The Mudcat Café TM
Thread #48046   Message #719259
Posted By: Dicho (Frank Staplin)
29-May-02 - 01:28 AM
Thread Name: Lyr Add: How Tedious and Tasteless the Hours
Subject: How Tedious and Tasteless the Hours
Lyr. Add: HOW TEDIOUS AND TASTELESS THE HOURS (Greenfields)

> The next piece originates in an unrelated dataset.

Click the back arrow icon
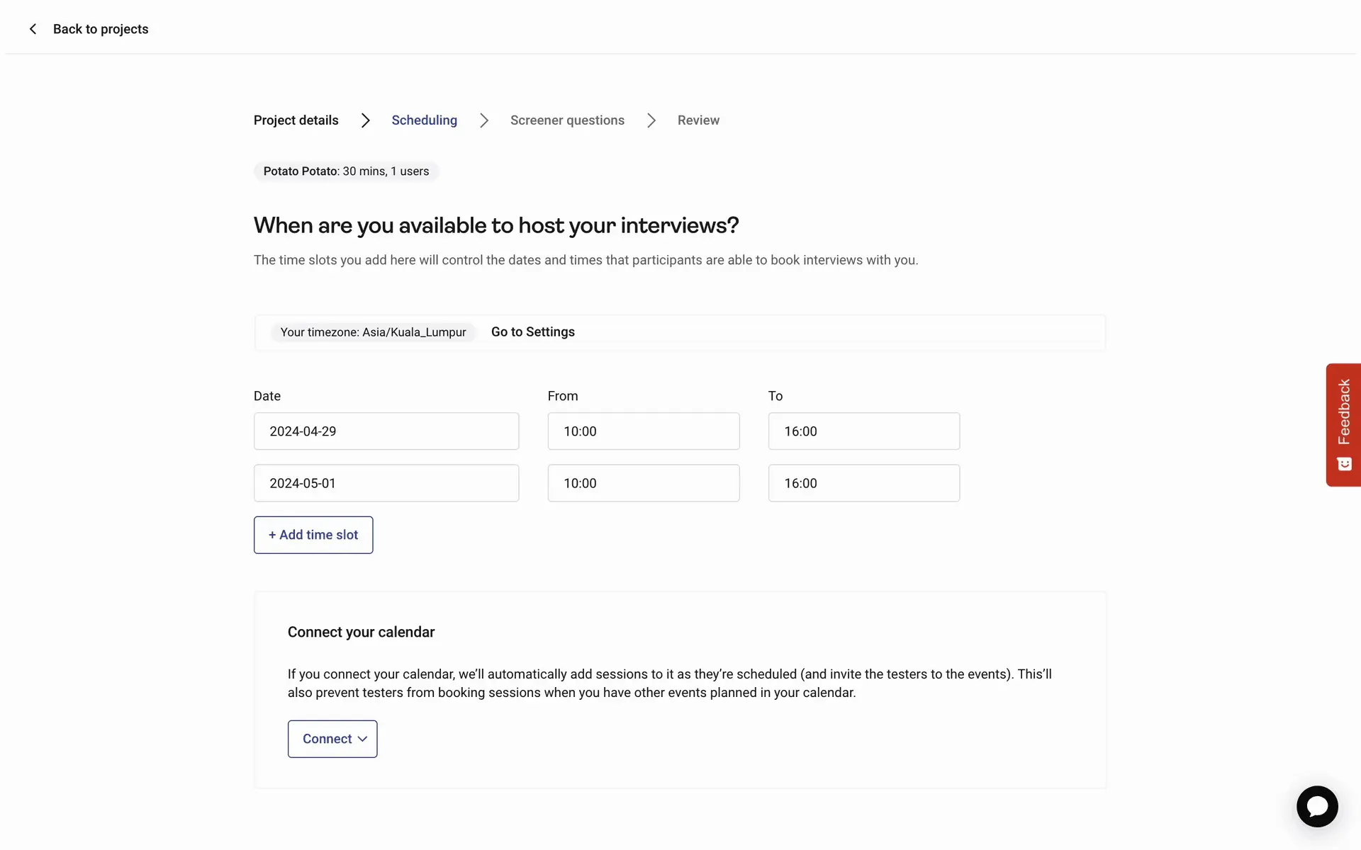The image size is (1361, 850). 33,29
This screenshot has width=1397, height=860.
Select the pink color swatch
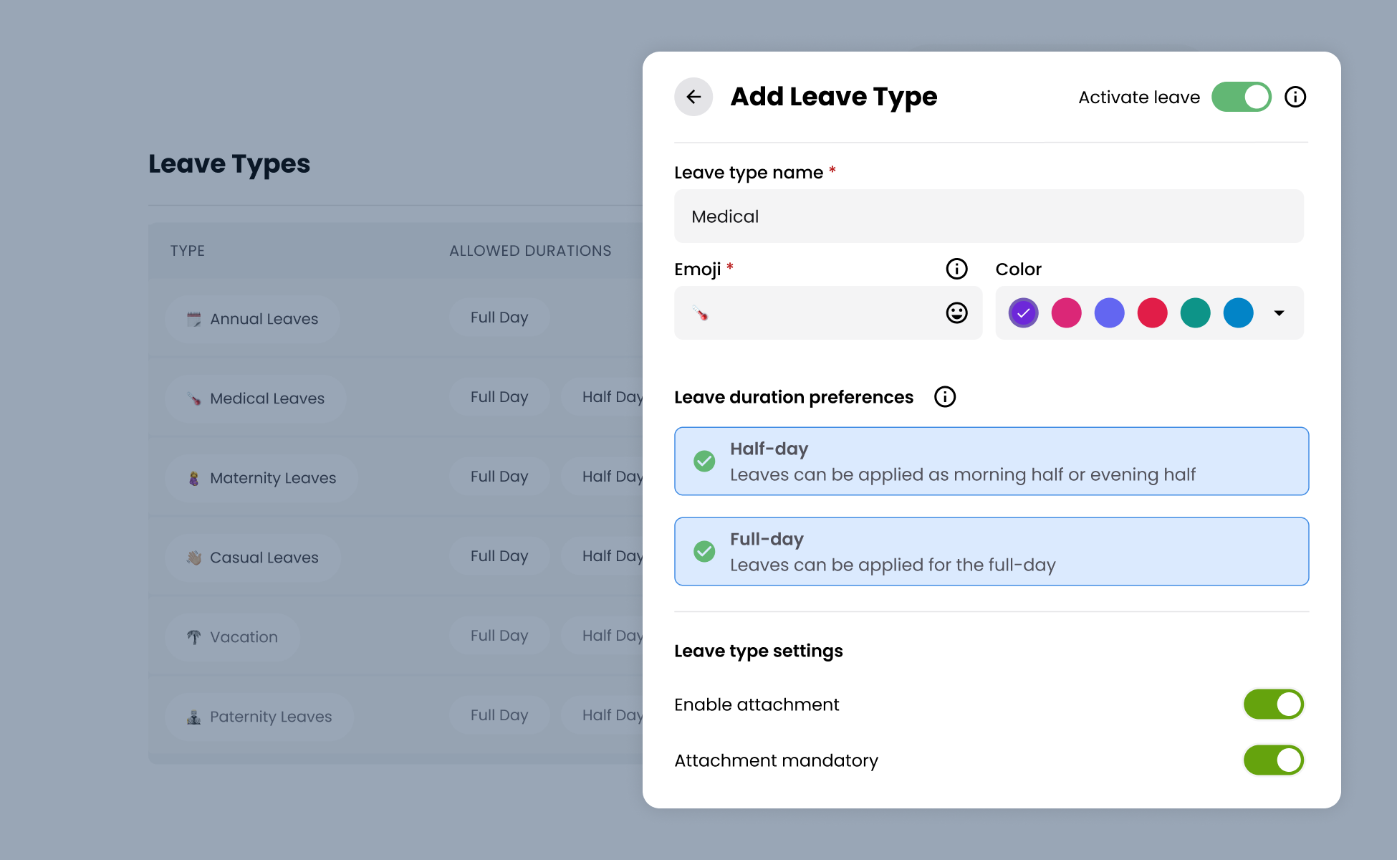pyautogui.click(x=1066, y=312)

His name yields the sweetest perfume,
An' richer than music His voice,
His presence disperses my gloom
An' makes all within me rejoice.
I should, was he always so nigh
Have nothin' to wish for or fear,
No mortal so happy as I,
My summer would last all the year.

Content with beholdin' his face,
My will to his pleasure resigned,
No changes of season or place
Could make any change in my mind.
While blessed with a sense of His love
My palace a toy would appear,
An' prisons would palaces prove
If Jesus lived with me in there.

Dear Lord, if indeed I am thine,
An' thou art my sun and my song,
Say, why do I languish an' pine,
An' why are my winters so long?
Oh drive them dark clouds from the sky,
Thy soul-cheerin' presence restore,
Or else take me with Thee on high
Where winter and clouds are no more!

@religion @hymn

Mrs. Marie Wilbur, Pineville, Missouri, 1927. From Vance Randolph, Ozark Folksongs, vol. 4, pp. 62-63, with music. Univ. Missouri Press, 1980.

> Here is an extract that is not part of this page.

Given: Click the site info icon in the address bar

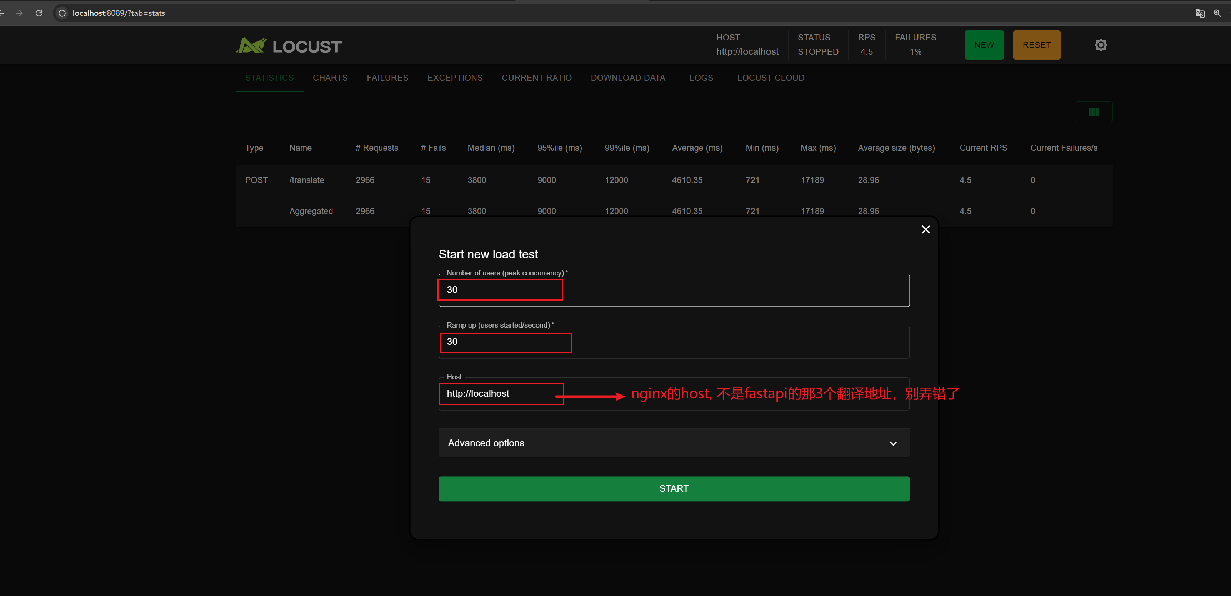Looking at the screenshot, I should pos(62,13).
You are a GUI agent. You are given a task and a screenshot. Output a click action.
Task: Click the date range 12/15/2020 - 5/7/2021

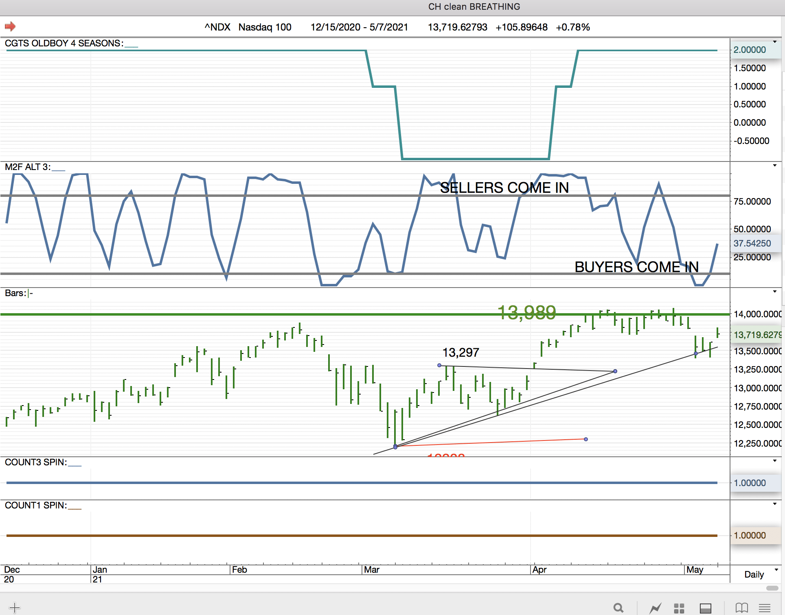pyautogui.click(x=359, y=27)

A different version, printed in the form of sheet music from the original publication (The Missouri Harmony, 1808) appears in Sandburg, Carl, The American Songbag, 1927, pp. 152-155, with the title "Greenfields."

GREENFIELDS

How tedious and tasteless the hours,
When Jesus no longer I see:
Sweet prospects, sweet birds, and sweet flowers
Have all lost their sweetness to me.

The midsummer shines but dim,
The fields strive in vain to look gay;
But when I am happy in Him,
December's as pleasant as May.

The Missouri Harmony, 1808, published by Morgan and Sanxay in Cinncinnatti (sic). Anecdote says Lincoln and Ann Rutledge sang from this book in the Rutledge Tavern in New Salem.

Uncle Jaque, if you PM your Email address, I will scan the music for you. I hope these two versions are more congenial than the one you have.